Она постоянно выдумывала новые наказания, хотя отдавала сильное предпочтение березовым розгам, так же, как и новые положения для жертвы во время наказания.
Как мы уже сказали, секла Элен всегда жестоко, пока все тело не покрывалось рубцами и не появлялась кровь. Экзекуция обыкновенно прекращалась только тогда, когда она видела, что Карл переставал кричать и начинал уже хрипеть или совсем замолкал. Тогда она отвязывала его, становилась ласковой, уверяла, что он сам виноват, если ленится, грубит и тем вынуждает ее наказывать его, так как иначе ее опекуны прогонят. Затем всегда следовали гнусные ласки, благодаря которым он еще более был в ее власти.
Ночью, когда он спал с ней, ласки были нормальные - это были холодные поцелуи... Истязание производилось обыкновенно днем и по известной программе, умело и долго изученной.
Истязание и неумеренное сладострастие совсем ослабили его и сделали неврастеником в самом полном смысле. Кроме того, он страшно истощал.
В это время совершенно неожиданно вернулся из Индии его двоюродный дядя, которому пришла мысль навестить племянника. Пораженный его страдальческим видом, он чуть не силой усадил мальчика на своего извозчика и привез в Лондон к одному известному доктору. Конечно, все это произошло в отсутствие Элен.
Доктор велел Карлу раздеться и был поражен массой рубцов и синяков на теле. Дядя подал жалобу прокурору на Элен и опекунов, а племянника оставил в Лондоне. Затем их всех судили, опекунов оправдали, а Элен, как мы уже сказали, была присуждена к трехгодичному тюремному заключению.
Ввиду своего жалкого состояния, Карл был отправлен на поправку к одному доктору в Канн. Там его здоровье отчасти восстановилось. После трех лет пребывания в Канне он уехал в Париж, так как достиг совершеннолетия и хотел насладиться жизнью вовсю. Его нервная слабость просто усыпила половую чувствительность.

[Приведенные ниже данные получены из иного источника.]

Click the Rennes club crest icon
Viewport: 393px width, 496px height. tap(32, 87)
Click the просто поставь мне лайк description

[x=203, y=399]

Продолжительный отдых пробудил в нем невыразимую жажду чувственных удовольствий.
В этом веселом городе подобную жажду нетрудно удовлетворить человеку богатому. Но он вскоре разочаровался- он оказался полным импотентом даже с самыми замечательными красавицами, предлагавшими ему свои услуги.
Тогда он попробовал обратиться к флагелляции. Он испытал все те истязания, которым когда-то подвергала его Элен. Пришлось перенести снова массу страданий, но при этом без малейшей тени наслаждения.
Огорченный, он вернулся в Канн. Он пришел к убеждению, что ни одна женщина в мире, кроме Элен, не вернет ему половую силу. Он был презренным рабом, собакой, ползающей у ног первой и единственной женщины, которой он обладал; женщины-чародейки, вредной и ненормальной, некрасивой и немолодой (ей было около тридцати лет), но которая сумела подчинить его своим капризам и дать ему испытать в страданиях громадное наслаждение.
Он вернулся в Англию, разыскал вышедшую из тюрьмы Элен, которая хорошо жила в окрестности Эдинбурга на сделанные ею сбережения.
Мне как врачу, лечившему теперь его и Элен, он рассказал, что Элен не сразу согласилась. Помимо денег она требовала полной покорности от него, чтобы весь штат прислуги был нанят ею и зависел от нее одной. Он должен был вернуться на свое прежнее положение.
Все условия он принял. Он был ее рабом и должен был им оставаться, если хотел, чтобы она была с ним в близких отношениях.